Dia bukan Kafkanya lagi. Tidak ada kelembutan dan kasih sayang darinya, meski itu mungkin semuanya hanyalah kepura-puraannya belaka agar membuatnya lengah.
Dulu, meskipun ada pertengkaran, Yana masih bisa membela dirinya dan menindasnya sesuka hati.
Kadang-kadang, Yana suka menendang dan memukul, serta menampar Kafka saat suasana hatinya memburuk, terutama karena frustrasi dan rasa sakit yang dia rasakan akibat kondisinya yang menderita kanker dan cinta sepihak yang menyedihkan. Seburuk apapun perlakuan Yana, Kafka tidak melawan dan menghentikannya
Namun, kekerasan Kafka sekarang jauh lebih brutal dibandingkan dirinya, penuh dendam yang murni dari neraka, seolah-olah dia hanya ingin melihatnya hancur menjadi debu.
Dalam diam, Yana mengutuk dirinya sendiri atas perbuatannya di masa lalu. Dia sangat menyesalinya. Tapi, percuma saja. Tidak ada gunanya.
Wanita itu duduk semakin jauh dari Kafka, merasa benar-benar hancur oleh kata-katanya yang merendahkan. Kepalanya tertunduk dalam, seolah-olah baru saja dihajar habis-habisan oleh mantan suaminya.
Kafka mengerutkan kening jengkel melihat sikap Yana yang begitu patuh dan tak melawan.
Sikap tunduk Yana seperti itu membuatnya semakin tidak nyaman.
“Duduk yang benar!” ucap Kafka dengan suara dingin.
Yana tidak tahu bagaimana harus bereaksi. Bukannya memperbaiki posisinya, dia malah semakin menundukkan kepalanya.
Kafka tidak tahan lagi. Dia semakin kesal dengan sikap Yana yang terlalu rapuh. Dengan cepat, dia meraih lengannya hingga Yana terpaksa duduk di sebelahnya. Sangat, sangat dekat. Panas tubuh mereka saling terasa satu sama lain.
"Ada banyak hal yang perlu kamu perbaiki dengan sikapmu," Kafka mendesis, melanjutkan penuh sindiran setelah diam sebentar, "Jangan bertingkah seolah-olah kamu tulus kepadaku, tapi di dalam hatimu kamu penuh dengan kebohongan."

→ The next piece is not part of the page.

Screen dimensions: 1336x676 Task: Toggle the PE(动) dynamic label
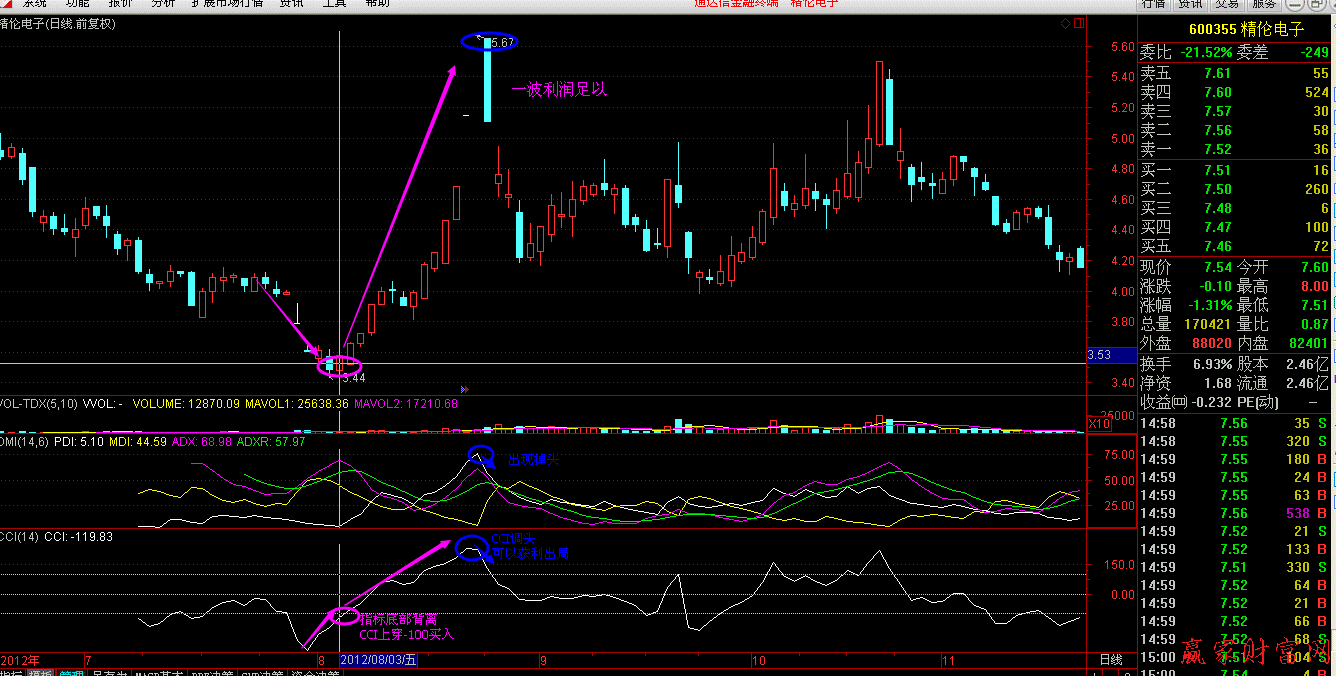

Yana akhirnya menyerah pada situasinya, tidak lagi berusaha melawan.
Dia hanya diam sepanjang perjalanan, merasa hancur dan kehilangan kekuatan untuk melawan. Kafka memeluk pinggangnya dengan erat, bukan karena ingin menghiburnya tapi lebih sebagai bentuk kontrol agar Yana tidak bisa kabur. Yana menyadari itu, tetapi sudah tidak ada energi tersisa untuk melawan pria yang pernah menjadi suaminya.
Beberapa saat yang lalu, Kafka menerima panggilan telepon dari seseorang dengan suara yang lembut, penuh perhatian, dan kasih sayang.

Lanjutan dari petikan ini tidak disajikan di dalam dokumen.